Portchester Castle contains many different features that typical and atypical of other castles around at the time. It is these features that made this castle so versatile and important during the high part of its defensive life. Most of the features in Portchester are typical, such as the following: the gatehouse provided excellent defence against anybody attempting to fight their way into the inner bailey and keep. The gatehouse itself makes use of some more typical features like a portcullis. Gatehouses were used in practically every castle built at the time.
Another castle that makes good use of a gatehouse is Southsea Castle, built during the reign of Henry VIII. The gatehouse is such a typical feature because it is vital to any entrance and can use nearly anything to stop an advancing attacker. The gatehouse at Portchester is especially excellent due to its four stages of defence. The Moat is another typical feature of Portchester Castle because all castles were using them as a first line of defence against any troops who wanted to reach their walls.

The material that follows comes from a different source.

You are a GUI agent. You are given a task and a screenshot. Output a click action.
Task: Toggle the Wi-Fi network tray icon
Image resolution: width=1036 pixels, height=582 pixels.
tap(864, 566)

Moats could be filled with water or be dry, but either way, it was generally accepted as a pretty mandatory part of a good castle at the time. A Moat similar to the one at Portchester is the moat at Coity Castle in South Wales because the castles are similar in shape and size and the moats are fulfilling the same purpose at the same parts of the castle. A less obvious, but still typical feature of Portchester Castle is the plinth around the edges of the keep. It was a widely used technique called undermining that brought the plinth into a typical feature status.

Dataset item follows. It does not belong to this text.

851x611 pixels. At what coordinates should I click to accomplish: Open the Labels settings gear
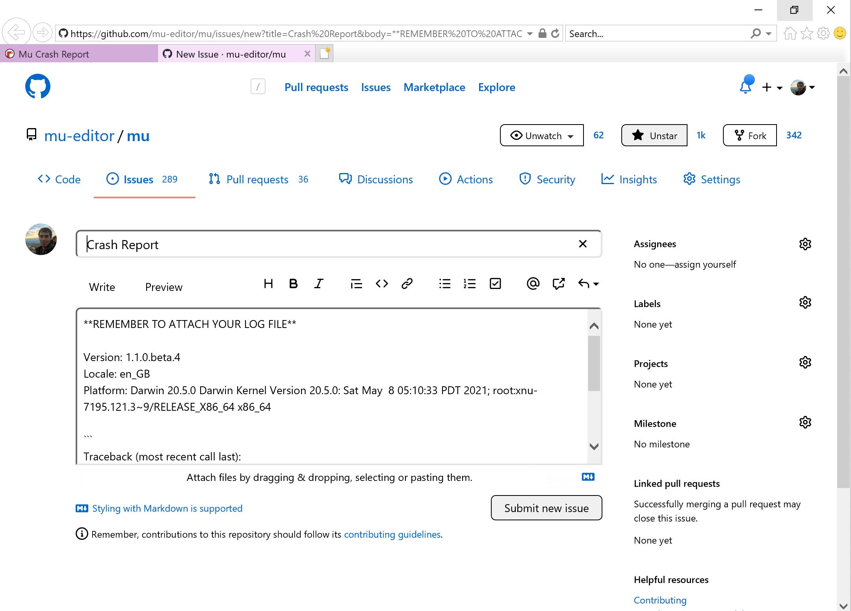pos(805,303)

It was designed to stop attackers from standing with their backs to the walls where the archers inside the keep could not shoot at them as they dug underneath the wall to make it collapse. Due to the effectiveness of this offensive technique, plinths can be seen on nearly every square keep of every castle ever built. Although it is a different style of castle, Rochester Castle has a very similar keep and plinth to the one at Portchester, however Rochester is not similar in shape or size.
Atypical features are not quite as common at Portchester Castle, but are still present where an original part of the castle was needed to cater to its specific defensive needs. Set within the bastion on the north wall there is a section that has been cut out where there is a smaller back entrance. This part of the wall is unique to the castle because the entrance lies directly underneath the castle’s latrines where as the attackers had easy access to the walls near the postern gate, they could also have human waste thrown down upon them.
This was called a squinch and is a major atypical feature at Portchester. However this is not because of the feature itself, squinches were used as decorative pieces of architecture in medieval churches and were certainly widely used. The squinch at Portchester is atypical because it is placed within the walls of a castle and not as a decorative feature in a church. Another atypical feature is not a defensive structure but a building designed for comfort. The parts of Richard II’s palace are typical for a palace but atypical for a castle.
It was built in Portchester because of the lack of safety elsewhere, but also because the castle was becoming more domestic than defensive at the time and was not adapting to changes in technology unlike other castles that were making the appropriate changes to keep up with modern warfare at the time, such as the Tower of London. Later on, the reason for the castle becoming more domestic was more apparent after the castle lots its job as defender of the anchorage. Other castles in the area, unlike Portchester, would have had barely any facilities to house comforts because all the space would be taken up on defensive measures.
The last main atypical feature at Portchester is the actual positioning of the keep. Most castles during the medieval period would have the keep in the centre of their castles, or at the very least, in the centre of the inner bailey, unlike Portchester where the keep is in the very southwest corner. This is personalized to the area in which the castle lies because the keep was placed in a perfect vantage point that could see over the land of the area but over the sea and the harbour as well. It’s not difficult to spot the keep of Portchester Castle from any direction around the approaching lands.
However, there is another factor for this original design. Because the keep is in the corner of the castle and merges with the curtain wall, there were less walls to build and maintain, making the castle overall cheaper, quicker and easier to construct. I don’t believe it is possible to say whether Portchester is a typical or atypical medieval castle because every castle was unique in its own right, incorporating typical and atypical features to customise the stronghold to make it as effective as possible at defending the surrounding area.
There were many reasons for customising a castle like: differing designs in architecture, the economy of the country or area, the types of warfare being used against a castle and the different owners of each castle wanting to use alternative defensive techniques. All of these can affect the types and amount of typical and atypical features that are used in any castle. This could therefore, give reason to the case that, generally there is no such thing as a ‘typical’ or ‘atypical’ castle.